Bras de fer magistrats-gouvernement : IBK se doit d’agir

A l’allure où vont les choses, le fossé entre l’exécutif et les magistrats va bientôt être aussi large,  voire aussi infranchissable. Chef supérieur de la magistrature, le concours d’IBK est vivement attendu,  ne serait ce que pour calmer les ardeurs.  

Après la décision sur la retenue sur le salaire par le ministre des Finances, le Premier ministre a encore sévi. Soumeylou Boubeye Maïga  a pris le 9 octobre 2018, un décret pour réquisitionner les magistrats en grève illimitée depuis plus de deux mois.  Les magistrats refusent de se soumettre à cette décision et estiment que le décret de réquisition est illégal.

Le lendemain 10 octobre 2018, la plupart des tribunaux n’ont pas observé le service minimum exigé par le décret. Jeudi 11 octobre 2018, même constat. A Bamako, excepté quelques tribunaux où le service minimum a été assuré, ce sont les secrétaires et autres personnels du Tribunal qui étaient sur place.

La cour du palais de justice de la Commune VI était presque vide au moment de notre passage, la porte de la grande salle d’audience était restée fermée. Quelques rares  justiciables, non informés de la situation, sillonnaient les couloirs du parquet. La plupart des bureaux étaient fermés. Rien ne bougeait ce vendredi 11 octobre dans la matinée aux palais de justice des Communes VI, V, et I.

Quelques policiers en poste à l’entrée de ces palais orientaient certaines personnes. Un usager venu pour se faire établir son casier judiciaire a déploré la situation : « Je suis venu pour mon casier afin de constituer un dossier mais hélas ! ».

Devant cet affront, le chef de l’exécutif restera t-il les bras croisés sans rien faire ?  SMB va-t-il accepté de renégocier avec les magistrats « intouchables » ? En attendant, le déclic peut venir du président du Conseil supérieur de la magistrature, garant du pouvoir judiciaire.
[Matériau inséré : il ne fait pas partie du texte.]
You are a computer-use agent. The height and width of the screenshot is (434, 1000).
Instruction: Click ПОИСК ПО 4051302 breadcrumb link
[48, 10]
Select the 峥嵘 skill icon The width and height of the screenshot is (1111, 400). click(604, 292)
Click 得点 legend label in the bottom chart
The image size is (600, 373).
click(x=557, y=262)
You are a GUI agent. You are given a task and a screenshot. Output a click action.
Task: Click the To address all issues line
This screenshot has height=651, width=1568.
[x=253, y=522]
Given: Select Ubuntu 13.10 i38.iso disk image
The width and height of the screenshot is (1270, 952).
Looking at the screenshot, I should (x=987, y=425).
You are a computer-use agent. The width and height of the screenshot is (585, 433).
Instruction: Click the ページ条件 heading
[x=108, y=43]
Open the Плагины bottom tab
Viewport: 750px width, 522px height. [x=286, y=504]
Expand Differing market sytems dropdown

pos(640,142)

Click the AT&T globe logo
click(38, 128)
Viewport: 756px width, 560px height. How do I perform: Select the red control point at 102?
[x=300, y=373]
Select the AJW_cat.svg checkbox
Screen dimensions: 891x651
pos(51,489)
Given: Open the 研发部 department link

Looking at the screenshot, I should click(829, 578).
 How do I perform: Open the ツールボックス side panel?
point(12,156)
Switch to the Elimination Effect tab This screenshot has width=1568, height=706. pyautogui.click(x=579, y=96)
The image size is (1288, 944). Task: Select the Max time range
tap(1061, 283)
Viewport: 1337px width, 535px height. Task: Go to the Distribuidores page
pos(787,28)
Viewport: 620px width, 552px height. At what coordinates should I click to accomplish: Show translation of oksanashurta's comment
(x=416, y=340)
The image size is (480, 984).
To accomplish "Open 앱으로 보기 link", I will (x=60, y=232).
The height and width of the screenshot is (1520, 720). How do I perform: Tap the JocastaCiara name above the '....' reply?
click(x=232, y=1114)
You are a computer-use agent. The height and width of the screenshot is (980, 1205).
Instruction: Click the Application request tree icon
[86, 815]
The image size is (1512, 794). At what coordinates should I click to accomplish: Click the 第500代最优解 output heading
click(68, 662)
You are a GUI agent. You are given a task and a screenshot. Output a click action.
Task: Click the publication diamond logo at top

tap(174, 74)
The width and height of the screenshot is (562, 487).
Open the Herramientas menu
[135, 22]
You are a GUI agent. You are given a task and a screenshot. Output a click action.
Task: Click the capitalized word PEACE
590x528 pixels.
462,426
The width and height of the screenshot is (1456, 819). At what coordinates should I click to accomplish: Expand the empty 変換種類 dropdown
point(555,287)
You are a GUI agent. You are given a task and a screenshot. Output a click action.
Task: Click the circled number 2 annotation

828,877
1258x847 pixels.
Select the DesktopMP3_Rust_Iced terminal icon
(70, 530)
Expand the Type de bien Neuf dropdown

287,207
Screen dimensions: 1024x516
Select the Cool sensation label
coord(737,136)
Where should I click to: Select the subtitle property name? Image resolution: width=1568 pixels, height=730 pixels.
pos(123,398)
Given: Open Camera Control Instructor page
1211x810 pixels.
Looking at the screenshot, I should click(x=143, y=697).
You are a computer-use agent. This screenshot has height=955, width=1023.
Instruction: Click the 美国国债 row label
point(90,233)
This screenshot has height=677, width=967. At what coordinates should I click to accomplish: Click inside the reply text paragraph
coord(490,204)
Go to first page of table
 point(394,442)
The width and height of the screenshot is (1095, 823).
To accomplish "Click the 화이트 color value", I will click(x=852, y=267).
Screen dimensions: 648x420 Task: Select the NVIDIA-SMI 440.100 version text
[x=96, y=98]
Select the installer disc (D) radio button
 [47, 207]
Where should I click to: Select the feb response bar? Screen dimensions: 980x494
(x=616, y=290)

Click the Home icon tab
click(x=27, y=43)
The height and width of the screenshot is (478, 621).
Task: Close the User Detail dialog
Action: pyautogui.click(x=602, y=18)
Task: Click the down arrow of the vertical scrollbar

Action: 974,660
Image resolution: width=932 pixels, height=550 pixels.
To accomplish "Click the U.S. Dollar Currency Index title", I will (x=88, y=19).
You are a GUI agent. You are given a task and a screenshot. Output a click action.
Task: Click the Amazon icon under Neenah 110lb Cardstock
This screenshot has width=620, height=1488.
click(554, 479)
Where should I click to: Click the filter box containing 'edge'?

Le chef de l’Etat IBK se doit de se mettre au-dessus de la mêlée par rapport à un  problème d’ego entre les deux pouvoirs.

Traditionnellement, au Mali, quand un président de la  République s’implique dans la recherche de solutions à une crise, généralement, les parties déchargent leurs fusils. IBK doit s’inspirer du président ATT, qui à un moment très tendu de la grève illimitée du syndicat national de l’enseignement supérieur (Snesup), les a rencontré. La suite est connue. Le chef de l’Etat avait appelé les acteurs de l’école à plus de retenue, de concessions mais surtout de patriotisme. Les syndicalistes ont cru au président avec la ferme promesse de mettre fin à leur grève.

Le chef de l’Etat, doit au lendemain de son retour d’Arménie rencontrer les magistrats et « laver le linge sale en famille », et se dire des choses en famille. Lui-même étant le premier responsable de la justice.

En entendant, la magistrature refuse de reprendre le chemin des tribunaux, pas avant que leurs revendications ne soient entendues par les autorités. Le bras de fer entre gouvernement et magistrats dure pourtant depuis plus de 11 semaines. Les juges réclament une sécurisation des tribunaux et une augmentation de salaire.